Beginning at the line that contains "Image resolution: width=979", repeat each line exactly through the last one of the records below, and leave out the pictures.

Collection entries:
########
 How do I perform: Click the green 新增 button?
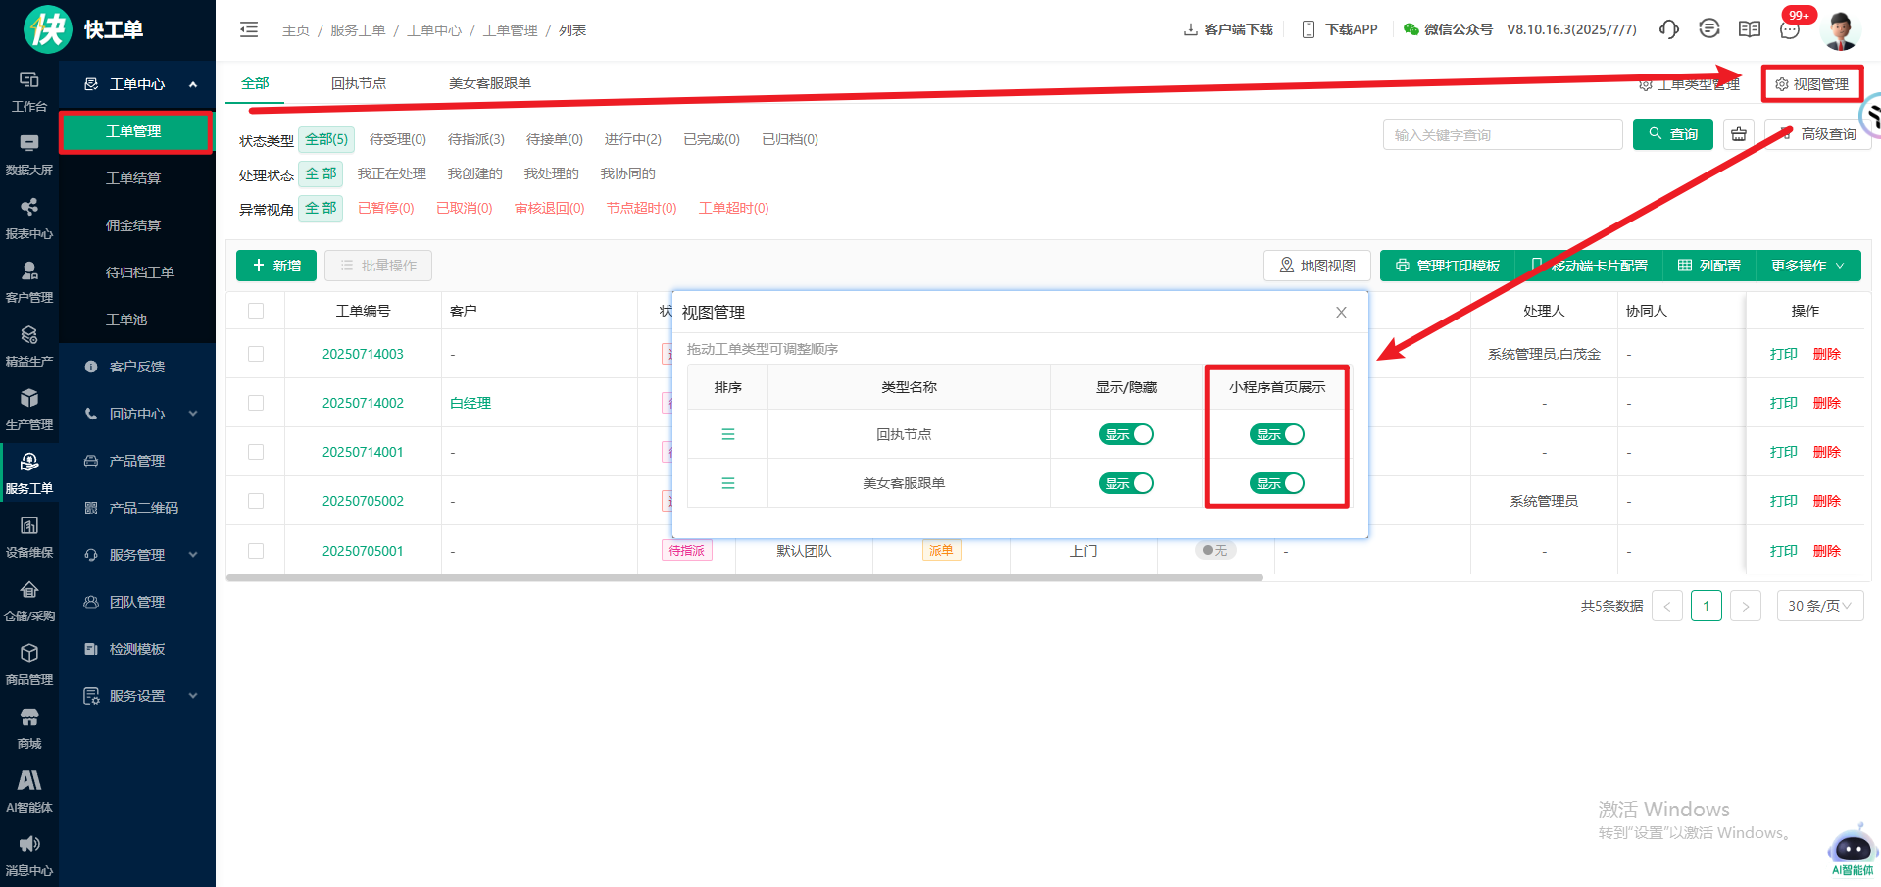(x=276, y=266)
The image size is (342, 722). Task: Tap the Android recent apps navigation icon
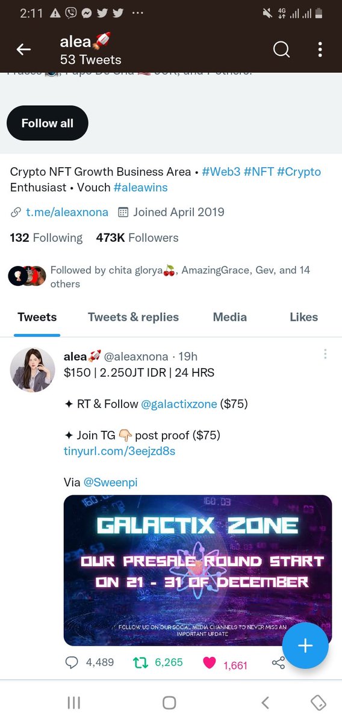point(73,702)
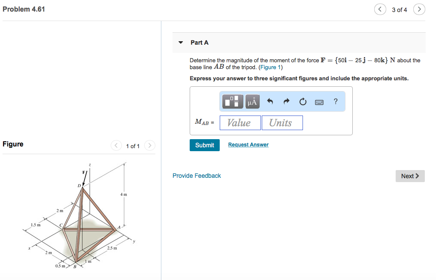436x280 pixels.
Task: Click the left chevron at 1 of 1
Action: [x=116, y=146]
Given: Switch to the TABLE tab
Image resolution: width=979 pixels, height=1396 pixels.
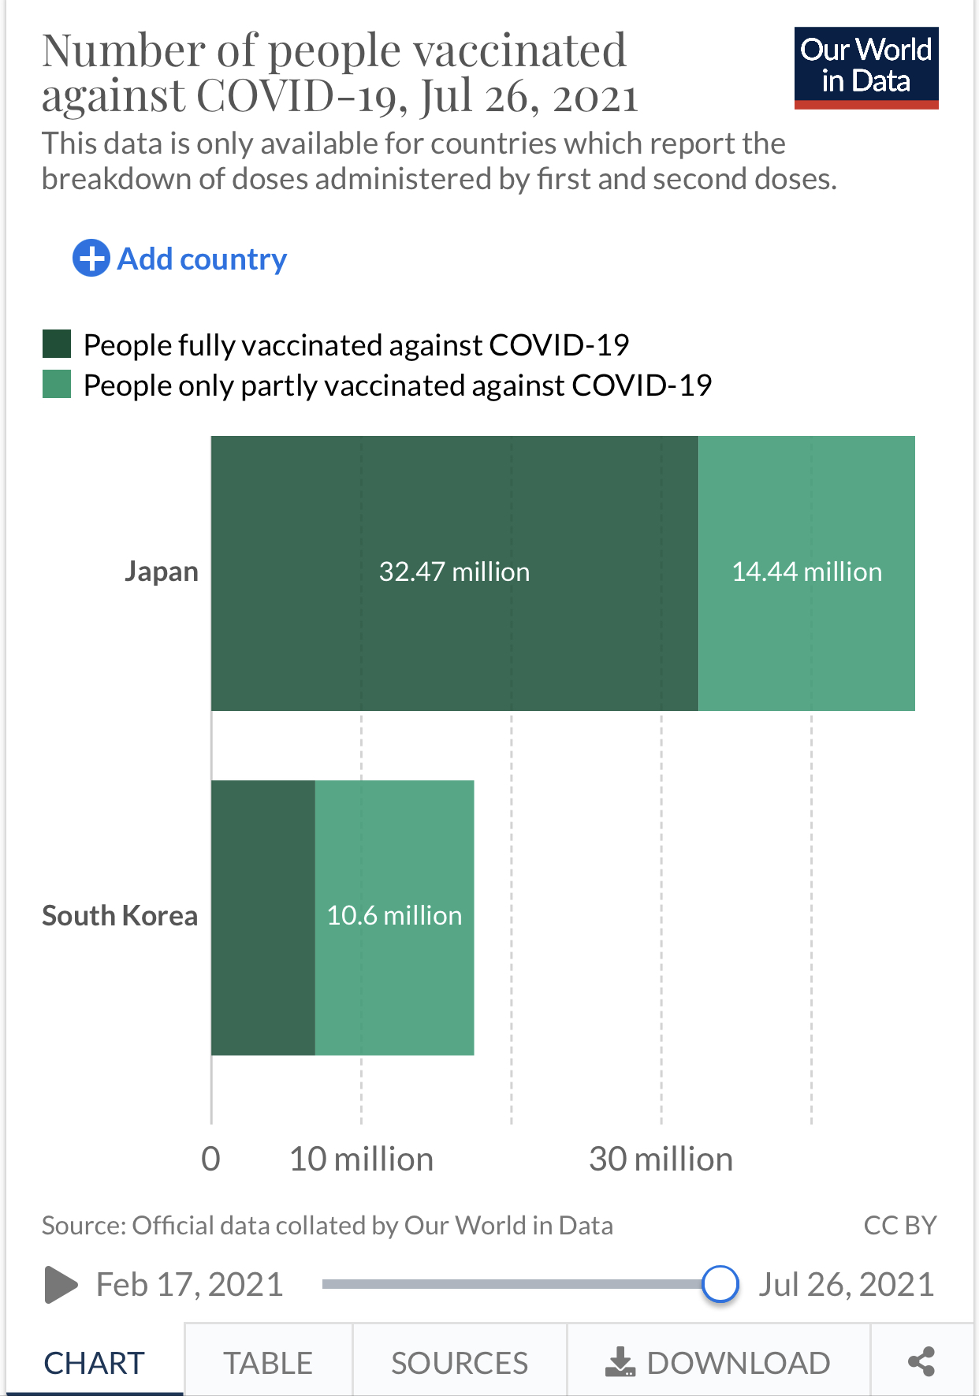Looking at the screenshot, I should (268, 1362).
########
### [Exercise response]
Image resolution: width=979 pixels, height=1396 pixels.
Looking at the screenshot, I should (268, 1362).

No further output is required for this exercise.